Stated problem —
Reproduce each of the records below word for word, without changing a single character.

Entries supplied —
※ ※ ※

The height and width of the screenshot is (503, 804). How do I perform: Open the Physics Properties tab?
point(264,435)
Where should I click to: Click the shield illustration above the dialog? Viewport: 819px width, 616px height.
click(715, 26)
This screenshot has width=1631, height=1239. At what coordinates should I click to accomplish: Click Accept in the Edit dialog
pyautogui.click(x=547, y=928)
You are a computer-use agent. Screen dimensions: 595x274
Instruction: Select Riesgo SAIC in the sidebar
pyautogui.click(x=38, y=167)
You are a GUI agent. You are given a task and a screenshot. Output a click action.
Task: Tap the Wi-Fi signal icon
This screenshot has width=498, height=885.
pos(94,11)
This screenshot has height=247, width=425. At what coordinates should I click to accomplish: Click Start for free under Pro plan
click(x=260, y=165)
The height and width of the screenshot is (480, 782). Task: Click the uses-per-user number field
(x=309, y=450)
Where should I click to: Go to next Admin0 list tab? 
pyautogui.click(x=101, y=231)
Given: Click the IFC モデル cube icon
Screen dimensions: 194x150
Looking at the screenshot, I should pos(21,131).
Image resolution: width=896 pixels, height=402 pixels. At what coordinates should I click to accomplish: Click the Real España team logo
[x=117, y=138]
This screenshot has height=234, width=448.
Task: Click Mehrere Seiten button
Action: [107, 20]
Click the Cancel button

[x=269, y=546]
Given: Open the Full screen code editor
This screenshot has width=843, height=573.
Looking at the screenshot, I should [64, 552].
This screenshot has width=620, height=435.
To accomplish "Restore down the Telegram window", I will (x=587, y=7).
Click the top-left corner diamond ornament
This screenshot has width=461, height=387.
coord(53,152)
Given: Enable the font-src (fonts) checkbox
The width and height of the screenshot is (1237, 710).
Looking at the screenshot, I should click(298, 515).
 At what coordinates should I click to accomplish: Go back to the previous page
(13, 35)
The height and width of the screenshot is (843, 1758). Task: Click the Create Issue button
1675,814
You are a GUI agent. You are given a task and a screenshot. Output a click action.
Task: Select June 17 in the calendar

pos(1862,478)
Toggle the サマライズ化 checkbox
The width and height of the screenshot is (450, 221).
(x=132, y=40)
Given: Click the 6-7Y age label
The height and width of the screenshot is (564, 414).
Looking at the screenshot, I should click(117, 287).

※ ※ ※

Response to this exercise —
The height and width of the screenshot is (503, 804). How do I perform: Open the Physics Properties tab?
point(264,435)
Where should I click to: Click the shield illustration above the dialog? Viewport: 819px width, 616px height.
click(715, 26)
This screenshot has width=1631, height=1239. At what coordinates should I click to accomplish: Click Accept in the Edit dialog
pyautogui.click(x=547, y=928)
You are a computer-use agent. Screen dimensions: 595x274
Instruction: Select Riesgo SAIC in the sidebar
pyautogui.click(x=38, y=167)
You are a GUI agent. You are given a task and a screenshot. Output a click action.
Task: Tap the Wi-Fi signal icon
This screenshot has width=498, height=885.
pos(94,11)
This screenshot has height=247, width=425. At what coordinates should I click to accomplish: Click Start for free under Pro plan
click(x=260, y=165)
The height and width of the screenshot is (480, 782). Task: Click the uses-per-user number field
(x=309, y=450)
Where should I click to: Go to next Admin0 list tab? 
pyautogui.click(x=101, y=231)
Given: Click the IFC モデル cube icon
Screen dimensions: 194x150
Looking at the screenshot, I should pos(21,131).
Image resolution: width=896 pixels, height=402 pixels. At what coordinates should I click to accomplish: Click the Real España team logo
[x=117, y=138]
This screenshot has height=234, width=448.
Task: Click Mehrere Seiten button
Action: [107, 20]
Click the Cancel button

[x=269, y=546]
Given: Open the Full screen code editor
This screenshot has width=843, height=573.
Looking at the screenshot, I should [64, 552].
This screenshot has width=620, height=435.
To accomplish "Restore down the Telegram window", I will (x=587, y=7).
Click the top-left corner diamond ornament
This screenshot has width=461, height=387.
coord(53,152)
Given: Enable the font-src (fonts) checkbox
The width and height of the screenshot is (1237, 710).
Looking at the screenshot, I should click(298, 515).
 At what coordinates should I click to accomplish: Go back to the previous page
(13, 35)
The height and width of the screenshot is (843, 1758). Task: Click the Create Issue button
1675,814
You are a GUI agent. You are given a task and a screenshot. Output a click action.
Task: Select June 17 in the calendar

pos(1862,478)
Toggle the サマライズ化 checkbox
The width and height of the screenshot is (450, 221).
(x=132, y=40)
Given: Click the 6-7Y age label
The height and width of the screenshot is (564, 414).
Looking at the screenshot, I should click(117, 287).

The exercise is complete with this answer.